In other embodiments of the present invention, step 103 processes the image information of each frame of the converted image based on the first model to obtain a processed video, so that continuity of pixels at the same position between adjacent image frames in the processed video can be achieved by an electronic device. In step 103, it may be considered that the first model is deployed in the electronic device, and when the electronic device receives a video content conversion instruction, the function corresponding to the first model is automatically started, and the image information of each frame of image after conversion is input into the trained first model, so as to obtain a processed video. Here, the first model may be obtained based on a Generative Adaptive Networks (GAN) principle.
In other embodiments of the present invention, the first model is obtained by using preset image training information and normal video training corresponding to the preset image training information. The image training information at least comprises an area obtained after the replacement of the N frames of images; n is an integer greater than 1. Specifically, the image training information may include a plurality of independent image regions; these individual image areas, which can be considered as segmentation information of the image, can constitute N image frames. Further, these separate image areas may include replaced areas. For example, the preset image training information may include an independent tree image area, a person image area and an animal image area, where the animal image area is an image area obtained after replacement; the tree image area, the person image area and the animal image area can form a plurality of image frames.
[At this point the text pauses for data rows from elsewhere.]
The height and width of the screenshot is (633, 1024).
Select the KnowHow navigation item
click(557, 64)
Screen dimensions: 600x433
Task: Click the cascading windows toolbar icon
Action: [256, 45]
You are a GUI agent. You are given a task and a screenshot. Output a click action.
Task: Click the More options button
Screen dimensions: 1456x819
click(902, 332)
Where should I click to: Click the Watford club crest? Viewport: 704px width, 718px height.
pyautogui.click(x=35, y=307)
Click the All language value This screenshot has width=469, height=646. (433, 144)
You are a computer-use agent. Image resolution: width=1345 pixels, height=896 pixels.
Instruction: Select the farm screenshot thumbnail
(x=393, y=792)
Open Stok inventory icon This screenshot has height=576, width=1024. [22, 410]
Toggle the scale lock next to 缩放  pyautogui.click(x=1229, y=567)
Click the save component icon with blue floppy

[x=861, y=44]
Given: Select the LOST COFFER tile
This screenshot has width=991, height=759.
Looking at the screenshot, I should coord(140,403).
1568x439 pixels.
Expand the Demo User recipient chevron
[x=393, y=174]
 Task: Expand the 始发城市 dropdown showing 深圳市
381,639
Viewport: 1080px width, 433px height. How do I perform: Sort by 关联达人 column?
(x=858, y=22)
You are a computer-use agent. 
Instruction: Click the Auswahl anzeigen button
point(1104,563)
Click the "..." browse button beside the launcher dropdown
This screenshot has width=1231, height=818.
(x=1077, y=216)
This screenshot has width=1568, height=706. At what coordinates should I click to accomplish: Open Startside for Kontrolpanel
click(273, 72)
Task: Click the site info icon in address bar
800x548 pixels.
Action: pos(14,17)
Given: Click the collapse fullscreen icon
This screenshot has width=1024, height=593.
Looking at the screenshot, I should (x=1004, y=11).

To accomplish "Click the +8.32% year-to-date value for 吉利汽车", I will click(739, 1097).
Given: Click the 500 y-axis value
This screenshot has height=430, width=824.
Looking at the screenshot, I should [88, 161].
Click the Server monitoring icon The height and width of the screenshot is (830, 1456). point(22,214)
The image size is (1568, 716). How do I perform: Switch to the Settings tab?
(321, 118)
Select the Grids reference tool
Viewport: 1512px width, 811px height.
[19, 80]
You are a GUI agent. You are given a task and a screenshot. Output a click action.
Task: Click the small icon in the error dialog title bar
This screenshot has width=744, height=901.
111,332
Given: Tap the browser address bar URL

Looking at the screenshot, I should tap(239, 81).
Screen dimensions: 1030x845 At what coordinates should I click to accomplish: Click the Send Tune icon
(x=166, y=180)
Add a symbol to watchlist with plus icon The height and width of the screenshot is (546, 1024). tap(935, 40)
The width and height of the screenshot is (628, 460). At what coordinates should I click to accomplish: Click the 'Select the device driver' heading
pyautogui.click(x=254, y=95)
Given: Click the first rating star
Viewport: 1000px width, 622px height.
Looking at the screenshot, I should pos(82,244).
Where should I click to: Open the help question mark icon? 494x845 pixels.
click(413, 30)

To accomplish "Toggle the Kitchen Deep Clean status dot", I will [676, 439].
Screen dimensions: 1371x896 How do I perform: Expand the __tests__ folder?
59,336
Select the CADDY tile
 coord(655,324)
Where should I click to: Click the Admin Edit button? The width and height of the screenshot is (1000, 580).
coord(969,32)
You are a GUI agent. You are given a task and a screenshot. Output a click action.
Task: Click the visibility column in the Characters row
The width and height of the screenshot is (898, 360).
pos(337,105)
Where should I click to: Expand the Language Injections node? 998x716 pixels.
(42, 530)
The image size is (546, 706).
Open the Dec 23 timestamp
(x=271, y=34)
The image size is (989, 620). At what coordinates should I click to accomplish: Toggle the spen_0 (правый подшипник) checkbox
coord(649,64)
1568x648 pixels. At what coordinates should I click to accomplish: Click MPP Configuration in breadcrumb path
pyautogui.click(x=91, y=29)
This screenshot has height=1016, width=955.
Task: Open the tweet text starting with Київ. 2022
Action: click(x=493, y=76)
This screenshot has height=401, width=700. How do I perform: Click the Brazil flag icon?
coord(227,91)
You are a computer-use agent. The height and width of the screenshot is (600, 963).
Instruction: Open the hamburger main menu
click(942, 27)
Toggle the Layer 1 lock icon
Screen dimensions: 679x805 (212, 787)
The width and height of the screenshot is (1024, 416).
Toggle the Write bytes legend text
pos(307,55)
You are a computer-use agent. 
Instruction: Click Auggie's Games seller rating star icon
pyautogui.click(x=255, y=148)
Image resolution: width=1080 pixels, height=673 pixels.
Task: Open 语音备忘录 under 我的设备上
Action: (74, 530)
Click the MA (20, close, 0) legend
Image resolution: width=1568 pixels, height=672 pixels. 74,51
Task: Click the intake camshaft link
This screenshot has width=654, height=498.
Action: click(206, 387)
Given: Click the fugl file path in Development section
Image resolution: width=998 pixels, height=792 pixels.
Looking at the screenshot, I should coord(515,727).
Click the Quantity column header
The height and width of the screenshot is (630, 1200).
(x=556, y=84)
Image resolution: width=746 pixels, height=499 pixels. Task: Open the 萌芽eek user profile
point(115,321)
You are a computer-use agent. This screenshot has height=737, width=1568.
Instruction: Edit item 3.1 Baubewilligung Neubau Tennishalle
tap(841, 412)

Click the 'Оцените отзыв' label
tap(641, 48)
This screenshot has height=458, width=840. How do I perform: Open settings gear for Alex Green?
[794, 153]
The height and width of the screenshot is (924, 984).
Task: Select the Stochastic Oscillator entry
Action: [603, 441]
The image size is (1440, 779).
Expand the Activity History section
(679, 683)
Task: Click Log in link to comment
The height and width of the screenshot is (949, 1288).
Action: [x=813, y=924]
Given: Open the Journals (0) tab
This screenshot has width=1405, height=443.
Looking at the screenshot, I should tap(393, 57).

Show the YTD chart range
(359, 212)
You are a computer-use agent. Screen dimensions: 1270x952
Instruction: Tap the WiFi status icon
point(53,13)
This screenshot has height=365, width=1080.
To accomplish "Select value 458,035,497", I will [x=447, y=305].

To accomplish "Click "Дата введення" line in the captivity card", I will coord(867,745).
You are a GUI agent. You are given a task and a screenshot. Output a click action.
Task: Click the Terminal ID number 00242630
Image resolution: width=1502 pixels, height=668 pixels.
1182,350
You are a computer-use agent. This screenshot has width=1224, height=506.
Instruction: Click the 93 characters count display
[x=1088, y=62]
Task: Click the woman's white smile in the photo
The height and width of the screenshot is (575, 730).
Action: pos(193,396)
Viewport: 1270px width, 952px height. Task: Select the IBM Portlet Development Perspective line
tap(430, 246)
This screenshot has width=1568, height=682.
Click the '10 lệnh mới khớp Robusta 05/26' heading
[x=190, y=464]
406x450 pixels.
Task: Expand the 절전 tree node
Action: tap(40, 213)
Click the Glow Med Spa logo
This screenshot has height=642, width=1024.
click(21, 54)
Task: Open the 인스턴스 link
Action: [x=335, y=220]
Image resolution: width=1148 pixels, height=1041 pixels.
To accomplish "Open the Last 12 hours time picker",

In the above scheme, the preset normal video is composed of the preset image training information; and, the pixels at the same position between the adjacent image frames of the normal video have continuity; the continuity of the pixels between the adjacent image frames may mean that the pixel values at the same position of two adjacent image frames in the video do not change more than a specified pixel threshold.
Further, the preset image training information and a normal video corresponding to the preset image training information are used as training samples and input into the GAN for training, and a trained first model is obtained. In this way, the first model can control the pixels at the same position between adjacent image frames to maintain continuity.
The multimedia data processing method provided by the embodiment of the invention converts the selected content in the video to be processed, and processes the converted image information in a model with the function of controlling the pixel continuity of adjacent image frames; therefore, pixels at the same position between adjacent image frames of the processed video can be kept continuous, the space consistency of the video after content conversion is improved, and the coordination of video pictures is ensured.
Fig. 2 is a schematic flow chart of an implementation process of a training method of a first model provided by the present invention, as shown in fig. 2, the method includes the following steps:
and 21, inputting the image training information into a first model to be trained to obtain a first output video.
In this embodiment, the GAN principle may be used to obtain the first model. The GAN is a deep learning model and comprises a generation network and a discrimination network; the generating network is used for generating sample data, and the judging network is used for judging whether the sample data generated by the generating network is matched with the actual data. The GAN can generate data which is indistinguishable from real data in the generation network and the discrimination network in continuous game and competition.
Here, the first model may be considered as a generation network in GAN, and any one of the first output videos can be generated from the input image training information. And then, training the first model to be trained according to the first output video.
And step 22, obtaining the first model based on the first output video and the normal video corresponding to the image training information.
In other embodiments of the present invention, the normal video corresponding to the first output video and the image training information may be input into a discrimination network of the GAN for discrimination, and if a discrimination result meets a preset condition, the first model is obtained; if the judgment result does not accord with the preset condition, the first model generates another first output video again according to the image training information, the new first output video and the normal video corresponding to the image training information are input into a judgment network of the GAN for judgment, and if the judgment result accords with the preset condition, the trained first model is obtained; and if the judgment result does not meet the preset condition, the first model regenerates another first output video until the first output video generated by the first model passes through the judgment of the judgment network.
In addition, in order to prevent the generated first output video from sudden change and discontinuity of pixels between adjacent image frames, the first model may be trained by adding spatial consistency data in the training process. The spatial consistency information may be attribute information of a pixel point in a corresponding image.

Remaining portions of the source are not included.